Trajectory-based analysis offers distinct clinical advantages over conventional single-timepoint creatinine assessment. First, while single-timepoint creatinine values merely reflect a patient's physiological status at a specific moment, postoperative creatinine trajectories capture the dynamic evolution of patient conditions over time, enabling the identification of distinct patient subgroups with varying recovery patterns. Notably, the dynamic evolution of creatinine trajectories provides incremental prognostic information beyond static creatinine values: the trajectory pattern (persistent increase versus initial increase followed by subsequent decrease) predicts patient outcomes more robustly than peak creatinine levels alone. For example, patients in Class 2 and Class 3 exhibited comparable baseline creatinine levels, yet demonstrated divergent prognoses—a distinction attributable solely to their subsequent dynamic trajectories rather than to differences in peak values. Second, trajectory analysis reveals actionable time windows for early intervention: creatinine trends within the first 1–4 postoperative days can signal adverse prognosis, providing clinicians with evidence for early risk stratification and timely therapeutic adjustment.
Furthermore, postoperative creatinine trajectories may serve as a surrogate marker of overall disease severity.

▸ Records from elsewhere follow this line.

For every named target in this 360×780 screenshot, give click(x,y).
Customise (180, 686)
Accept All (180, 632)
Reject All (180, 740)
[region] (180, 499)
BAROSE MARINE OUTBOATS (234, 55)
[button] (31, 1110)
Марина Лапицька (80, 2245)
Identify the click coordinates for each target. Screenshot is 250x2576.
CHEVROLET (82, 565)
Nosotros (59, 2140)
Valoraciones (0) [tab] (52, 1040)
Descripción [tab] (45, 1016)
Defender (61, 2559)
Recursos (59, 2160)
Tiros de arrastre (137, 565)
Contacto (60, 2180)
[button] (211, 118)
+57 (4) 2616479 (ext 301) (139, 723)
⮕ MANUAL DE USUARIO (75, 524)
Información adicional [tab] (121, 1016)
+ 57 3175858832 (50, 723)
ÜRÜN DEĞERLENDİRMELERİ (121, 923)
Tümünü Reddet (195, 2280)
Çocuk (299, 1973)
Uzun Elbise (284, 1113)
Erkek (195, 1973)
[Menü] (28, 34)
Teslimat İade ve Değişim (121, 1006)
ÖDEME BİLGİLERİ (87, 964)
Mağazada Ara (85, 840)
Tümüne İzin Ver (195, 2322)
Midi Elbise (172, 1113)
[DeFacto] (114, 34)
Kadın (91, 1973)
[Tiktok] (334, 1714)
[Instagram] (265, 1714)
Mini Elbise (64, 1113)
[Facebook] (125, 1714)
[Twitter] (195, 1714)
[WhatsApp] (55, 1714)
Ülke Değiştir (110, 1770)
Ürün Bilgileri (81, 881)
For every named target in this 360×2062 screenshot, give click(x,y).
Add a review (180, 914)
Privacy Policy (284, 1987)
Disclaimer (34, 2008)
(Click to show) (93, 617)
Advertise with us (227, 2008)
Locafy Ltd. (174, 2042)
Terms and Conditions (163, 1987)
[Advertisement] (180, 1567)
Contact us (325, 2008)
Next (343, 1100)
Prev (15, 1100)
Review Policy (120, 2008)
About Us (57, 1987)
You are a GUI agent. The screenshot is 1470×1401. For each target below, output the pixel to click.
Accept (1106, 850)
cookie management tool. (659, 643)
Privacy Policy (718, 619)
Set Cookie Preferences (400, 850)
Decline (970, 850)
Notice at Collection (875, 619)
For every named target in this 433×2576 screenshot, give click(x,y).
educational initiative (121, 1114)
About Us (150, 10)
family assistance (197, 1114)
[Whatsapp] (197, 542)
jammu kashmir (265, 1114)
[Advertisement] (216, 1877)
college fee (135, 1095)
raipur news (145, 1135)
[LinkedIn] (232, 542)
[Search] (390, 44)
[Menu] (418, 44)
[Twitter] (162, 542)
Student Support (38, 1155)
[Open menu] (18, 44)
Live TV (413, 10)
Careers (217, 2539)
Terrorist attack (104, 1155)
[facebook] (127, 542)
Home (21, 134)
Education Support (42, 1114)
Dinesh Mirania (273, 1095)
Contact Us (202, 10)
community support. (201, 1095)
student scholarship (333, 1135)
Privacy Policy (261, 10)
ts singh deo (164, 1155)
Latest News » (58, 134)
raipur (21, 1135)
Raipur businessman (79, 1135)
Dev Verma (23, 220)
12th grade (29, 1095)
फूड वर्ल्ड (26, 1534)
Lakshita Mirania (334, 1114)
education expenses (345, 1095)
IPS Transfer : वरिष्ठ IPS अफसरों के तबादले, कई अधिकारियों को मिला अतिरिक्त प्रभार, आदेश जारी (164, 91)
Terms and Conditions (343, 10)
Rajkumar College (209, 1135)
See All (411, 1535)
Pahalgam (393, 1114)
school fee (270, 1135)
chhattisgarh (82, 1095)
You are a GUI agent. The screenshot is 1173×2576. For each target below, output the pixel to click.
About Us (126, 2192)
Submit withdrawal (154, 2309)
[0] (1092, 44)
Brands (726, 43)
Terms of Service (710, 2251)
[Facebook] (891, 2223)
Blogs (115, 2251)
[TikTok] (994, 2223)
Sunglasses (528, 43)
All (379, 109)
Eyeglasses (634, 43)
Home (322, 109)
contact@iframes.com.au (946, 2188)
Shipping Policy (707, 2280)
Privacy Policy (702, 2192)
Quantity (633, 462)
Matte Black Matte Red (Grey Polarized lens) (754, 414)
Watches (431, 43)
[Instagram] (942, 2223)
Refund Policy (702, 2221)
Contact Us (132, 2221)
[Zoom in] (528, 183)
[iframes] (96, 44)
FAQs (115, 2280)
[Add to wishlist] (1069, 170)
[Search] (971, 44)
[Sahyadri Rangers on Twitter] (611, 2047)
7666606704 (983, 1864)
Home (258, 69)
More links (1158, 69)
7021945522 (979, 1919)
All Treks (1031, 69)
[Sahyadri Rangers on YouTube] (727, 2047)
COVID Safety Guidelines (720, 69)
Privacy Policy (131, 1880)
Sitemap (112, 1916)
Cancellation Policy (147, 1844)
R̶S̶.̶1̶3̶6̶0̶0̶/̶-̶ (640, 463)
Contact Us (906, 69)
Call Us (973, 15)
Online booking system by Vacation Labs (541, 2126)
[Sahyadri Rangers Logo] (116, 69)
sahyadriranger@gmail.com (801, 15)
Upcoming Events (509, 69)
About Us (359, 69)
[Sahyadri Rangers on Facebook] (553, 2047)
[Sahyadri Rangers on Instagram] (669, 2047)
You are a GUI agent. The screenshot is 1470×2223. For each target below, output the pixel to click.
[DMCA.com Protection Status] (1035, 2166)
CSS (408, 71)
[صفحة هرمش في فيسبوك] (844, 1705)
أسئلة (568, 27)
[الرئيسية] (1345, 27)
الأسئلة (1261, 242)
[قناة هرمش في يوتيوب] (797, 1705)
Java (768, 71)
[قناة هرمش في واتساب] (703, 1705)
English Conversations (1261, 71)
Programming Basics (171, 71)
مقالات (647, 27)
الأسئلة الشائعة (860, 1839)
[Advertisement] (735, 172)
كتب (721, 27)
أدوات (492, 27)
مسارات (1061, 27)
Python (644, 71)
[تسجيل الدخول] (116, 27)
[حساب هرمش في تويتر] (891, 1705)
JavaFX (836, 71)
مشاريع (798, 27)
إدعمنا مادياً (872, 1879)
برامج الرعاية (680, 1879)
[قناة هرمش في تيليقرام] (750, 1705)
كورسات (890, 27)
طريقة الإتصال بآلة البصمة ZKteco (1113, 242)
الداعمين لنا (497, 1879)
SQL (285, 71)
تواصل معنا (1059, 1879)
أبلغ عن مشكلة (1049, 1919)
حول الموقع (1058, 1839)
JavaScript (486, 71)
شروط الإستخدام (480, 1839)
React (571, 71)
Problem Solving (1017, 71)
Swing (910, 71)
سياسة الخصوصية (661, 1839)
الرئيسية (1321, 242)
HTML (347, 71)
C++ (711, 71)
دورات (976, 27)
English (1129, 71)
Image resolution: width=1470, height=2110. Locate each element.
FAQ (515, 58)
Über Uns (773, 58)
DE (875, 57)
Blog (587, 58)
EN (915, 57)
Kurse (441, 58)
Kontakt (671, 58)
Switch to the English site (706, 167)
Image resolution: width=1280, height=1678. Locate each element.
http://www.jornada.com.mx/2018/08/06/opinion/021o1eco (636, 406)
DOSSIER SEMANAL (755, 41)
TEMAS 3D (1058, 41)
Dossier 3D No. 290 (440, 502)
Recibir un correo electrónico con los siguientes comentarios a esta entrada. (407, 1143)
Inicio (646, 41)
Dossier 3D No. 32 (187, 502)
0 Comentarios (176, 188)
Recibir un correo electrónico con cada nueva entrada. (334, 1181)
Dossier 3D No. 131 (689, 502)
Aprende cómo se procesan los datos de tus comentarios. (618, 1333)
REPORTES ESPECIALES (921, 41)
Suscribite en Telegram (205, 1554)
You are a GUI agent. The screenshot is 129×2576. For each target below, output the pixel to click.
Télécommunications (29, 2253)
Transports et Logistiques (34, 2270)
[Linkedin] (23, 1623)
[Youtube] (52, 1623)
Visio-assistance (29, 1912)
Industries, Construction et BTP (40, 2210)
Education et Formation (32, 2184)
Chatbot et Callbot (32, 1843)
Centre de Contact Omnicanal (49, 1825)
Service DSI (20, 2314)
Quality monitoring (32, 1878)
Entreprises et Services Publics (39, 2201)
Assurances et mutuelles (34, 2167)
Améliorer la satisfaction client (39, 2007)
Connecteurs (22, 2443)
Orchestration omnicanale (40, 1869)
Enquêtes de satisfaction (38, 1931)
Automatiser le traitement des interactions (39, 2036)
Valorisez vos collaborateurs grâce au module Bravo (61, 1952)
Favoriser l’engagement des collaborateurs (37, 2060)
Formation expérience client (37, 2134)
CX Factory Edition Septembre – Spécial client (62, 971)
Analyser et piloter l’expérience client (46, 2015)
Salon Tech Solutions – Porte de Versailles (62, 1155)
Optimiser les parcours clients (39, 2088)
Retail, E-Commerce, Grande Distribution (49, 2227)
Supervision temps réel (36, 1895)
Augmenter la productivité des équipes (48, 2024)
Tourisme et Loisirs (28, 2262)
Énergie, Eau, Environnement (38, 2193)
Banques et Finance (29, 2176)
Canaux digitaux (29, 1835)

Patients with persistently elevated postoperative creatinine often exhibit more complicated clinical courses, with underlying pathophysiological factors contributing to poor outcomes. Creatinine trajectories may therefore reflect the cumulative burden of systemic disease processes. Consequently, the prognostic value of creatinine trajectories may partially derive from their capacity to mirror global illness severity.
Subtle fluctuations in serum creatinine levels after surgery can help distinguish between patients with low and high prognostic risks. One study revealed that a decrease in serum creatinine of ≤10% within 6 h after cardiac surgery was associated with a significantly reduced risk of AKI, whereas an increase of ≥10% indicated a substantially elevated risk.17,18) Furthermore, another study demonstrated that an early postoperative rise in serum creatinine was linked to AKI following cardiac surgery, with the area under the receiver-operating characteristic curve being 0.78, indicating good predictive capability.7)
Critical illness factors such as fluid overload can contribute to AKI by increasing tubular pressure and reducing glomerular perfusion. In the context of systemic hypoperfusion, AKI may also result from low cardiac output and generalized hypoperfusion due to factors including bleeding, hypovolemia, acute heart failure, or cardiac arrest.12,19) Intraoperative renal perfusion is susceptible to alterations from multiple factors, often resulting in injury to the tubules in the corticomedullary junction and medulla.20) Renal injury can be triggered by ischemia–reperfusion injury, endogenous and exogenous toxins, metabolic disturbances, neurohormonal activation, inflammation, oxidative stress, and hemodynamic instability.21) Elevated serum creatinine and blood urea nitrogen levels may also impair the metabolism of glucose, lipids, proteins, and amino acids, disrupting cellular energy utilization and metabolic homeostasis.22) An increase in creatinine can adversely affect fluid balance, electrolyte stability, drug metabolism, inflammatory responses, and the clearance of metabolic byproducts, thereby influencing renal function and ultimately postoperative survival.23)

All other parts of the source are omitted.